El castillo entero dio como buena esta afirmación, y cuando, una hora más tarde, el mayordomo ordenó que se limpiasen los aposentos de la condesa y se llegaron, atemorizadas, las mujeres del servicio a limpiar la enorme mancha de sangre que envolvió el cuerpo del enano en la noche trágica, la hallaron no negra y corrompida como fuera de esperar, sino roja, inodora, como si estuviese fresca y recién derramada… Se alborotó el castillo; fantasearon de lo lindo pajes, dueñas y doncellas; fueron en peregrinación a la ventana a cuyo pie estaba la mancha roja de la sangre del enano, y, puesto que don Favila no iba a misa ni se confesaba y, por ende, no podía ser santo, convinieron en que realmente era un demonio en figura mortal; acaso el propio demonio Asmodeo, que tentaba a la condesa para que no diese oídos a los requerimientos de su esposo y viviese enredada en aquella red de liviandades y tonterías disfrazadas de arte.
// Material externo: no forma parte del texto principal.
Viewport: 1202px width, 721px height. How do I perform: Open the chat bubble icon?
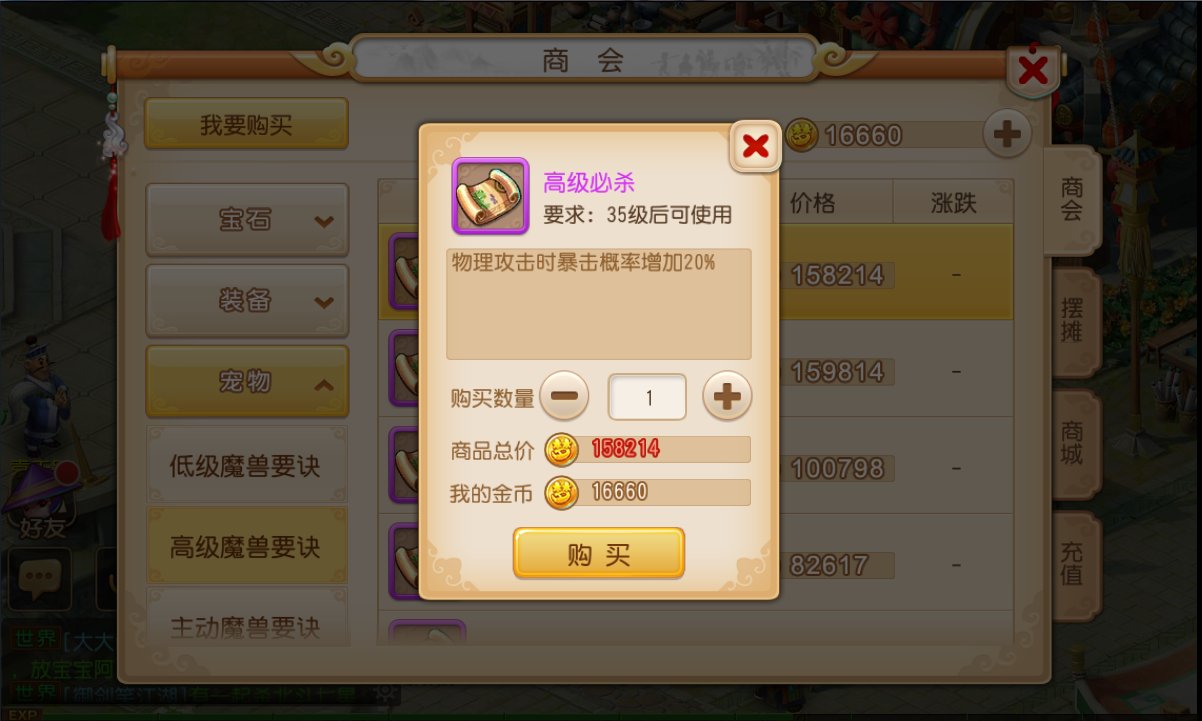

El reverendo padre fray Bernardo, vestido de ornamentos sagrados, trenzó con el hisopo complicados exorcismos para sacar al demonio de tales aposentos malditos, y en todo el castillo y en el lugar comenzaron, incansables, las rogativas para que, por la intercesión del valeroso arcángel San Miguel, lograsen los soldados del conde Raimundo rescatar a su señora la condesa de las garras de Satanás. ¡Pobrecita condesa y pobrecita azafata! ¿Qué horrores estarían pasando…? Los salmos imprecatorios llenaban, como ondas, en murmullos que se renovaban, las amplias estancias del castillo.